═════ DATASET EXCERPTS
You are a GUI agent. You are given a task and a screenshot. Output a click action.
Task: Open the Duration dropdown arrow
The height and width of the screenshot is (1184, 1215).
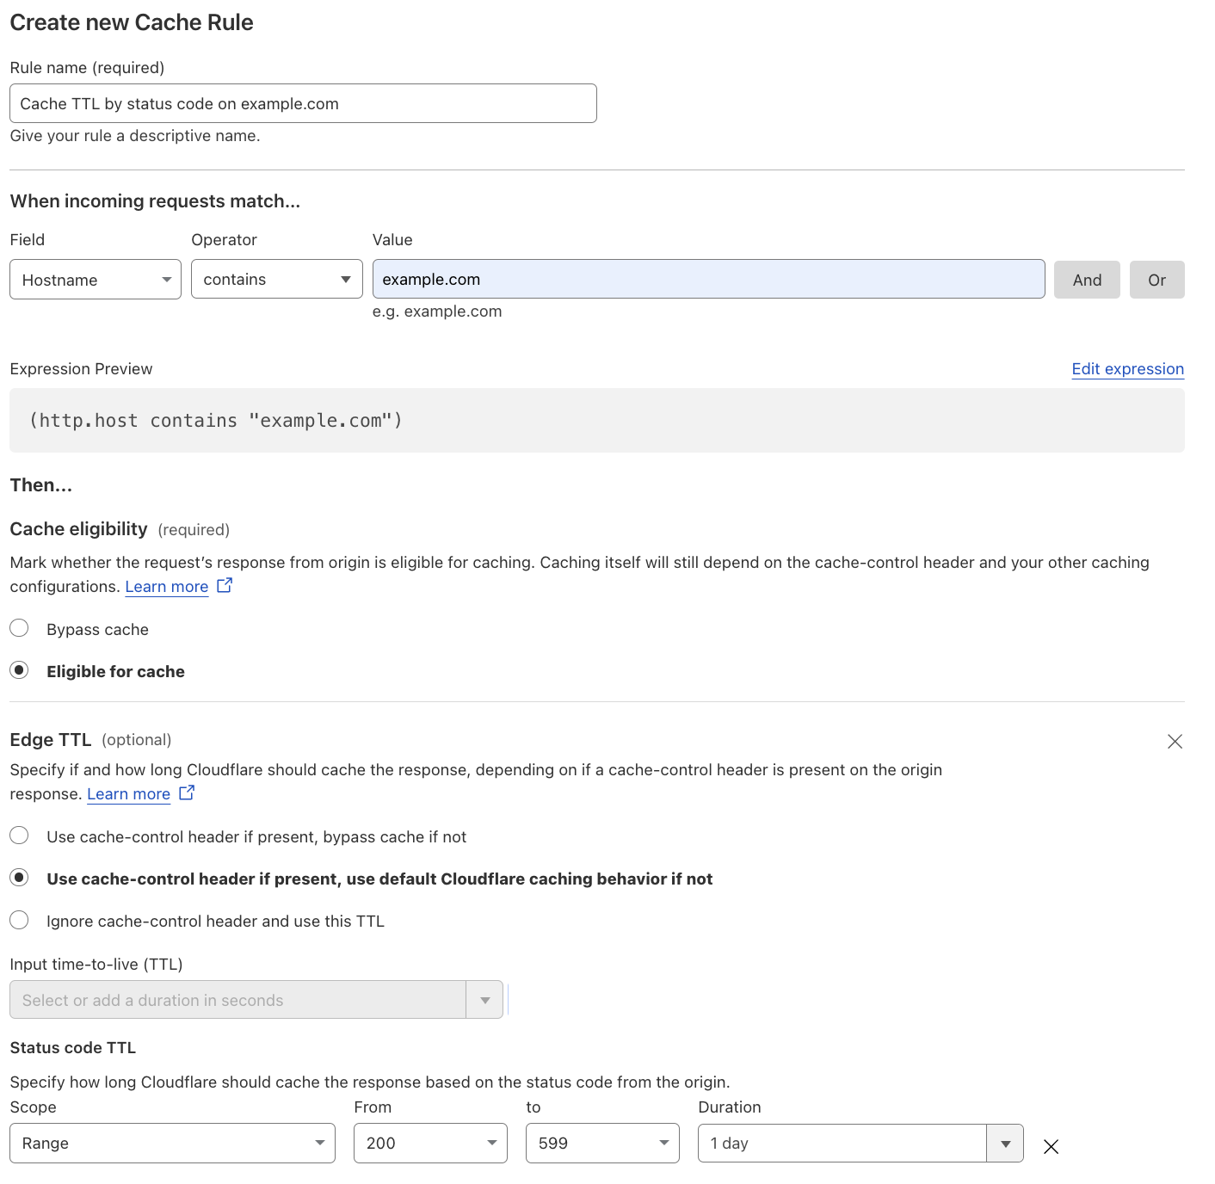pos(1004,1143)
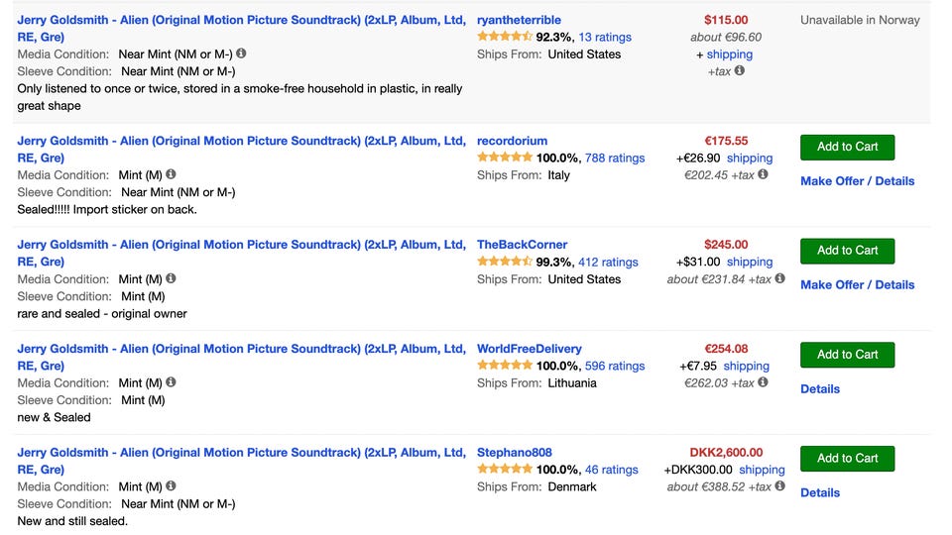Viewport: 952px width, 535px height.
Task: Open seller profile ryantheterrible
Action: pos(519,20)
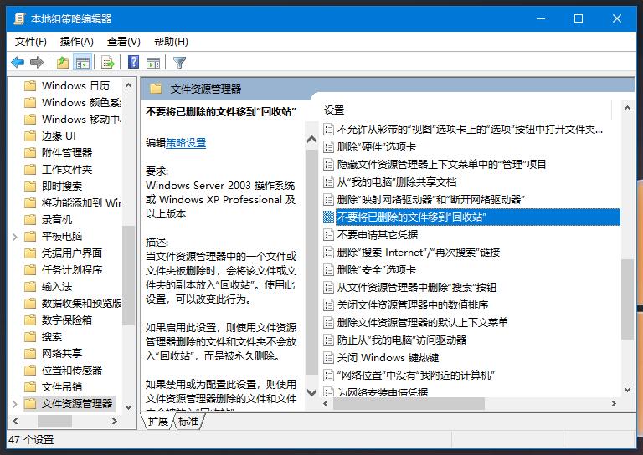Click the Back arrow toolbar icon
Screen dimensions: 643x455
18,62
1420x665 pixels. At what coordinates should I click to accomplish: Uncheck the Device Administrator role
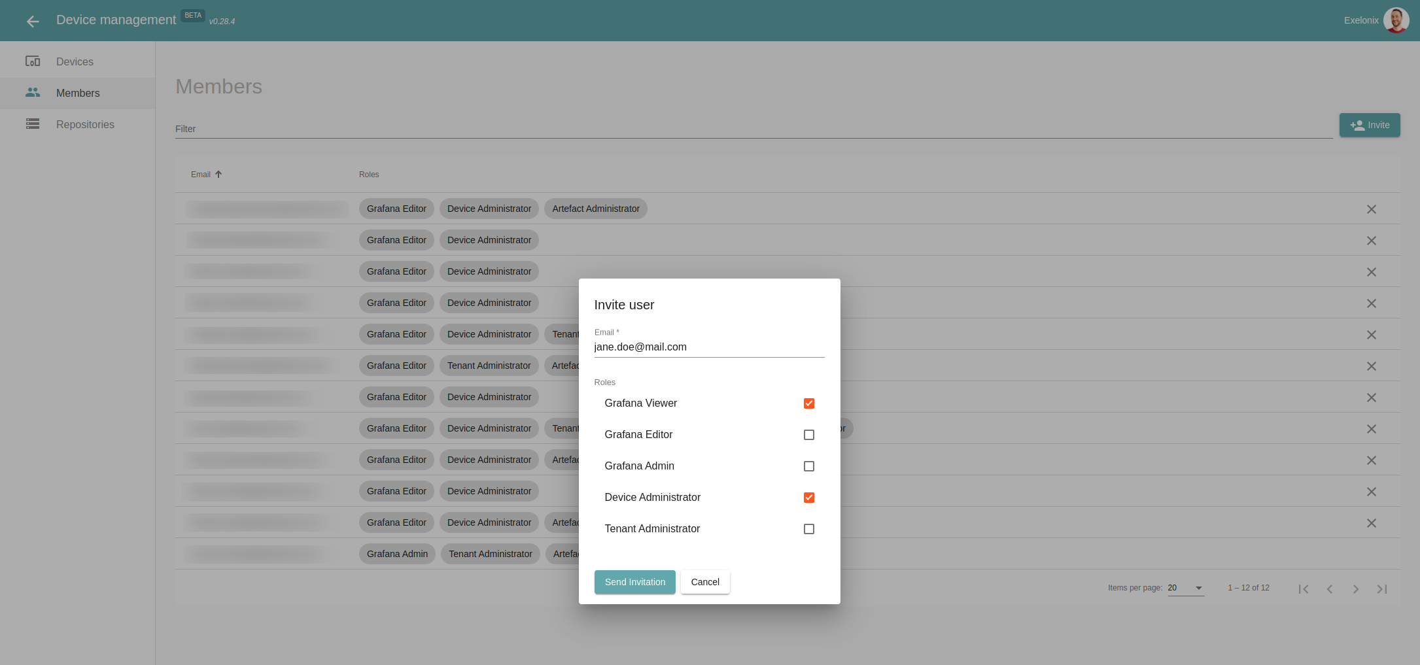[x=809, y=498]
══════════
WHAT TO WORK ON:
In your reply, please set down exactly the lines from the one containing "1420x665 pixels. At" through the end of the records, with the pictures left out.

RESPONSE BELOW:
1420x665 pixels. At what coordinates should I click to accomplish: Uncheck the Device Administrator role
[x=809, y=498]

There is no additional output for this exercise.